Handling the application was council planning official Ross Gentry who, when asked for clarification, effectively admitted that after more than two years, he and his council colleagues had not requested from the developer any dimensions of the balcony planters.
Visualisations of the development had never been uploaded on to the council’s planning portal and were not released in response to the neighbour’s Freedom of Information request. But Whiteside had managed to obtain the visualisations, and they clearly showed that privacy of the neighbouring properties would have been badly compromised, planters or no planters.
Gentry, as a senior planning officer, went on to tell the committee that the site qualified for further intensification under Policy H2 despite the site meeting neither the distance from town centre nor Public Transport Accessibility Level requirements – as confirmed in the planning report. A Freedom of Information request for the evidence on which Gentry based his statement remains outstanding after eight months. The FoI Act requires local authorities to respond to requests in no more than 20 working days.
Despite significant efforts from Gentry to push the committee to approve the application, last January the committee voted to refuse. In her decision letter to the developers, Townsend confirmed that the proposed tower block “would be overbearing and cause harm to the amenity” of its neighbour, “conflicting with Policy DM10 of the Croydon Local Plan (2018), Policies D3 and D6 of the London Plan (2021) and Croydon Suburban Design Guide Supplementary Planning Document (2019)”. All of which Park Hill residents had been saying for three years.

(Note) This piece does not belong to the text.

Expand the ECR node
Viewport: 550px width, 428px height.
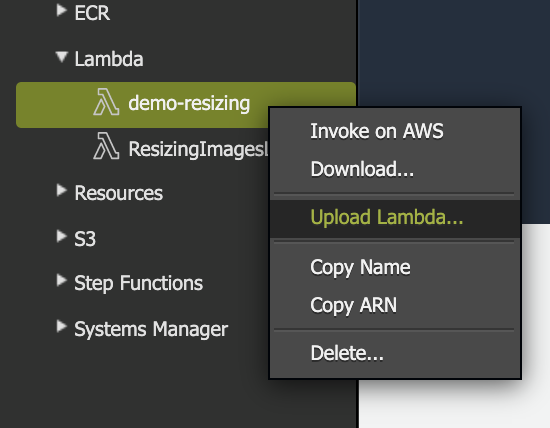(x=62, y=11)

The developer submitted an appeal to the Planning Inspector, but following representations from residents, last month they withdrew their appeal.
Block heads: Silverleaf’s proposed block, housing for 19 people on the site that has only ever been a single household, was backed all the way by council planners
Nearly five years since they moved into the new bungalow on Brownlow Road, in which they have spent much of that time resisting developers and council officials’ efforts to permanently blight the property, the resident is beginning to gather his thoughts about the way he has been treated by the local authority.

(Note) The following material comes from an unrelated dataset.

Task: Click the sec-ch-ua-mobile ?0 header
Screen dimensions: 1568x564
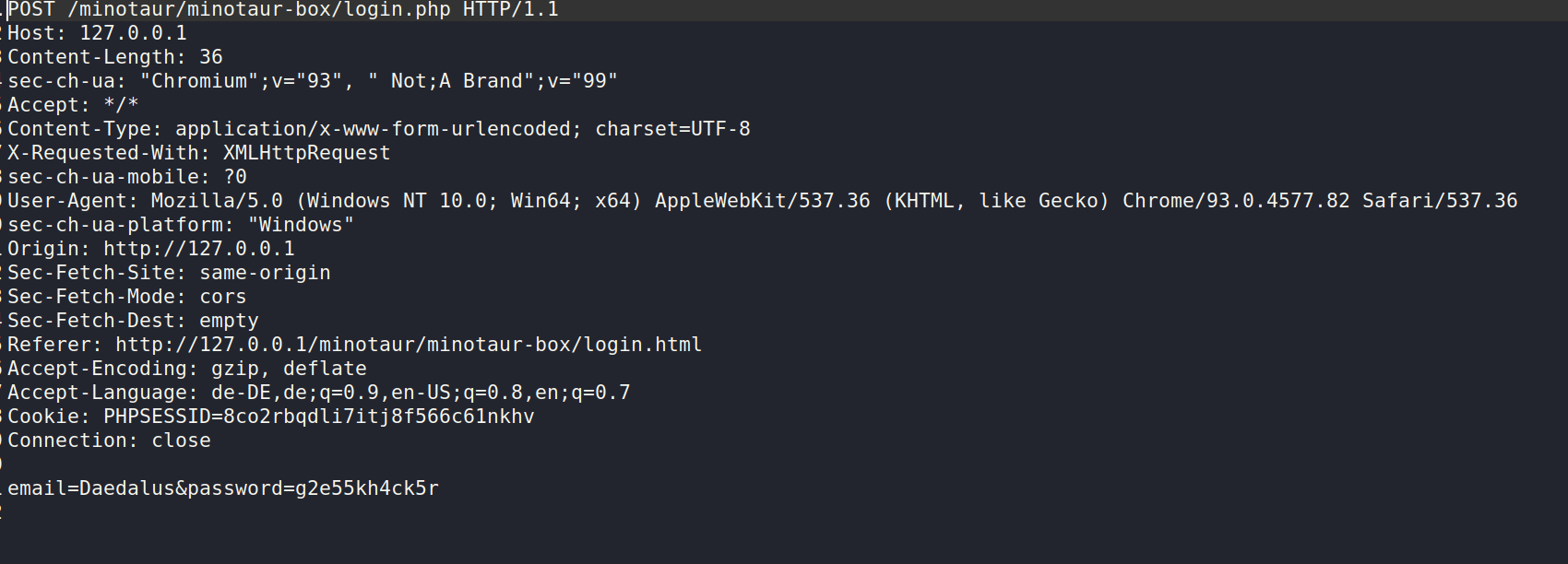Action: pyautogui.click(x=127, y=178)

“I naively thought the planning department would stick to policy, be open and transparent and act with integrity. I was wrong,” he told Inside Croydon.
“There is no first line of defence against opportunistic developers,” he said. “The gaslighting was astonishing.

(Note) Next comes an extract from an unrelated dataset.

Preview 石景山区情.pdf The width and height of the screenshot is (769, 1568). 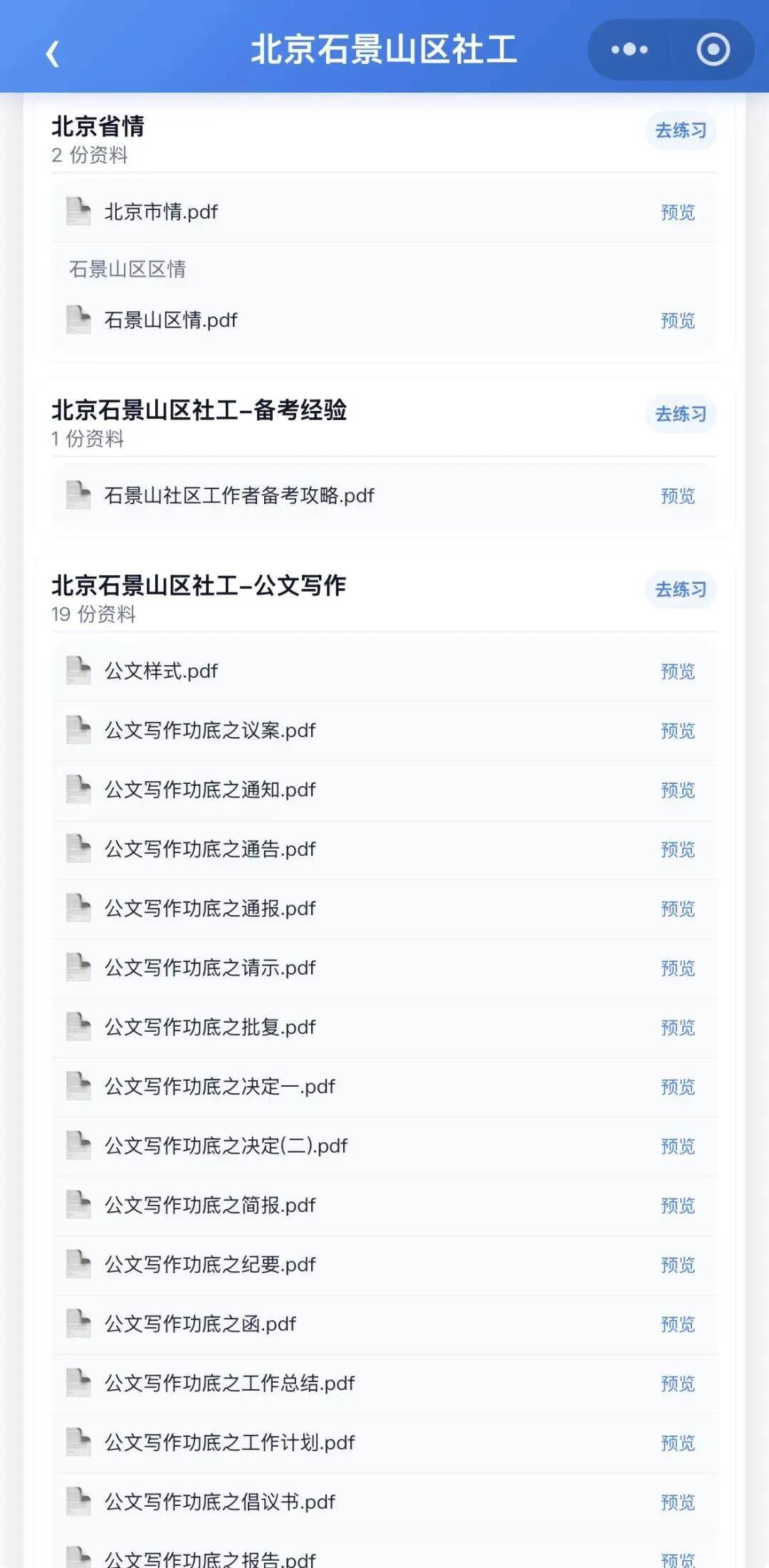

“Residents’ questions were ignored, Freedom of Information requests were unanswered until the Information Commissioner intervened, and Heather Cheesborough would direct me to documents that didn’t provide the information I had asked for.
“The planning reports read like works of fiction, and I had to spend money on legal costs to defend my own land and my own home. Had the planning department just stuck to policy, the application would have been rejected four years ago.”
It was not just the resident who spent money unnecessarily. According to cash-strapped Croydon Council, from 2019 until August 2021, they clocked up £10,000 in legal fees on this planning case (with another 16 months’ worth of costs still to add on through to the withdrawal of the appeal in December 2022).
“It is another shocking waste of money by the bankrupt council on a development that had little prospect of success at Judicial Review or Planning Inspectorate appeal,” says the long-suffering resident.
“Then there’s the hundreds of hours of public servants’ time over three years – at both Croydon Council and at the Information Commissioner’s Office.
“Had it not been for the efforts of Inside Croydon in exposing the planning team’s disregard for the impact of overdevelopment on residents, and Steve Whiteside’s dogged work and support, Croydon Council would now be spending even more taxpayers’ money in the High Court defending the indefensible.”